Our Review: Drew's A grade review can be found here
Director: Shosh Shlam ("Last Journey Into Silence") and Hilla Medalia ("Dancing In Jaffa").
What's It About? A look at contemporary Chinese web culture, through the prism of a treatment facility designed to cure teenagers of their addiction to online life.
Why Is It Worth Seeing? We can probably all identify with feeling in thrall to email and social networks (he said, pausing mid-sentence to check Twitter...), but China has been taking it more seriously than other countries, recognizing Internet addiction as a national health crisis and setting up 400 rehabilitation camps for the country's youth, many of whom are taken there against their will. "Web Junkie" takes a look at these teens, many of whom spent most of their time on "Warcraft"-esque online games, and their parents, who can stay at the camp that the movie focuses on (leading to what Drew Taylor called "some of the movie's most wrenching scenes" in his review). As Drew says "the specificity of the documentary, staying within the walls of the boot camp for virtually the entire movie, is one of its biggest strengths, since it is able to place you right alongside these kids," and the result is a film that's genuinely "heartbreaking... rich and emotionally rewarding."
When Can I See It?
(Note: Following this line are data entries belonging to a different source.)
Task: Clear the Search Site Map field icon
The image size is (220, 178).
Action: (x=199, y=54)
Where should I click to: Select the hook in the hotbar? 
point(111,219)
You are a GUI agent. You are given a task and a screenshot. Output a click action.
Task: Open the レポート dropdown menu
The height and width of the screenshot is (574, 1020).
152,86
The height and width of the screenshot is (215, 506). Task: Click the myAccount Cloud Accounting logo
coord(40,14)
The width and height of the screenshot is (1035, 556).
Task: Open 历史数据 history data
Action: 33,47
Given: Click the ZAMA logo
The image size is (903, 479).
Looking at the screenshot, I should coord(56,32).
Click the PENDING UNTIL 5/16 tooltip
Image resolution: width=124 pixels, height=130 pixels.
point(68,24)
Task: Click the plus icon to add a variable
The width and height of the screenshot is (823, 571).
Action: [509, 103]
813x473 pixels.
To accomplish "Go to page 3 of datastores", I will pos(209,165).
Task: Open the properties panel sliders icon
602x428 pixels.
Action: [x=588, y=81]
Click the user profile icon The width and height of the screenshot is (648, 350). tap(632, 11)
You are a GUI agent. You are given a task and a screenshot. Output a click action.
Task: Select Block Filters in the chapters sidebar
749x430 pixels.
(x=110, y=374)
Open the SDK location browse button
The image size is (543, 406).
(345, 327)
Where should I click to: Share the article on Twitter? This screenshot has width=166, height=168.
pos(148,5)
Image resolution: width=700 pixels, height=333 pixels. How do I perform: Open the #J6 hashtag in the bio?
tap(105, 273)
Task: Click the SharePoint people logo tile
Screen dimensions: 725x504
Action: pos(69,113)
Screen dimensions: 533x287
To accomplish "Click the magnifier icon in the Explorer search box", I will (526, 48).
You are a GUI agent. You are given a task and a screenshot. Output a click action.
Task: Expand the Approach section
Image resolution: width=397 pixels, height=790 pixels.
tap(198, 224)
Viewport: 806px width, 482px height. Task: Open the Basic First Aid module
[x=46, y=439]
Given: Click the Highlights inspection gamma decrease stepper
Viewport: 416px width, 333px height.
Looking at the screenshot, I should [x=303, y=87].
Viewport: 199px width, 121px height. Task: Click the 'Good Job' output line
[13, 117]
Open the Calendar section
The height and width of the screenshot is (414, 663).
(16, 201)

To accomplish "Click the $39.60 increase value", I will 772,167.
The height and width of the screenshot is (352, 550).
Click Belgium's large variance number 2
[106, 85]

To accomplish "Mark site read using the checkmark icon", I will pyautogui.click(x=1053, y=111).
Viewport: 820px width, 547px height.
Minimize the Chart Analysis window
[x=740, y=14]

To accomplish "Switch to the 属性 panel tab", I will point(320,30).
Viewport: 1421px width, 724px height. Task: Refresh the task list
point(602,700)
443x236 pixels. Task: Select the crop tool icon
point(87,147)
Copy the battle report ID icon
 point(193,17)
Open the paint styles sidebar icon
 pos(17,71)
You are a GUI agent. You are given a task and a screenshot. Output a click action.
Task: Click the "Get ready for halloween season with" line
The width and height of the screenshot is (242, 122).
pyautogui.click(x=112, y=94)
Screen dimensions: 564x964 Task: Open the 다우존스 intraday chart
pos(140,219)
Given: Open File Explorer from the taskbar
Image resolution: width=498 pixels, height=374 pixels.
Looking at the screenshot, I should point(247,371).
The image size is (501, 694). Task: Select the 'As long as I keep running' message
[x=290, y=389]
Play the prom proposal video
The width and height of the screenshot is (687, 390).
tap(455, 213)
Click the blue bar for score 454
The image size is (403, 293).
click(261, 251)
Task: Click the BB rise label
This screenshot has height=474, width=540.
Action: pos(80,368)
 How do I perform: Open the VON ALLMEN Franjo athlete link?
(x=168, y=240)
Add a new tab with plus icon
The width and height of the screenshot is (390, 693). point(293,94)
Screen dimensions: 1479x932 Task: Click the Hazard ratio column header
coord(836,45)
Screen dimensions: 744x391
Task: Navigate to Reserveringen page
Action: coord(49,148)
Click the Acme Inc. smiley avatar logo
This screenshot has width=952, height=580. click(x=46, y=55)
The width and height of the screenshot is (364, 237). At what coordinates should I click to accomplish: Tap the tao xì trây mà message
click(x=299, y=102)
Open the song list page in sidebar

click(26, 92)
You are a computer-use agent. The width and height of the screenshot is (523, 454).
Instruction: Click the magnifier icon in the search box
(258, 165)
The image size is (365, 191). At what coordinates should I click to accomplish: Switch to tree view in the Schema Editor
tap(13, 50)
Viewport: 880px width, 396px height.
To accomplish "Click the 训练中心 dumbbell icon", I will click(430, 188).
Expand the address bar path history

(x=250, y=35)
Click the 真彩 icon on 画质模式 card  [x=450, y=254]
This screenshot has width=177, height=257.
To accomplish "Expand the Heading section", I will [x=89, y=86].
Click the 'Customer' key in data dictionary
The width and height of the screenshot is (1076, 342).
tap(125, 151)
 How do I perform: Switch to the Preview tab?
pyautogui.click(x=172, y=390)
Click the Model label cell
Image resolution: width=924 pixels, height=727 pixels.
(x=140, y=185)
No U.S. distributor yet, though U.K. company Dogwoof are selling it around the world.
Our Review: Drew's A- take is here
Director: Jessie Moss ("Full Battle Rattle," "Speedo: A Demolition Derby Love Story")
What's It About? Fracking in North Dakota causes a huge number of economic migrants to descend on the small town of Williston, and Lutheran pastor Jay Reinke sets out to look after the new arrivals.
Why Is It Worth Seeing? One of the major non-fiction talking points of the festival, and picking up a special jury prize, "The Overnighters" is, according to our Katie Walsh, "a true tragedy... a tale that weaves together deeply human elements but doesn't offer a single easy answer." Focusing on the truly good, even Christlike Pastor Reinke, who helps immigrants, drug addicts and sex offenders try to find new lives, against the wishes of his congregation, it's a dense, stuffed film that Katie acknowledges isn't "going to hold your hand and walk you through itself step by step." But she says it'll also "leave you stunned, questioning, and unsure of what is right and what is wrong—as most great docs do." "Starkly bleak and devastatingly humane," this is definitely one to keep an eye on as the year goes on.
When Can I See It? No distribution yet, as far as we're aware: hopefully that changes soon.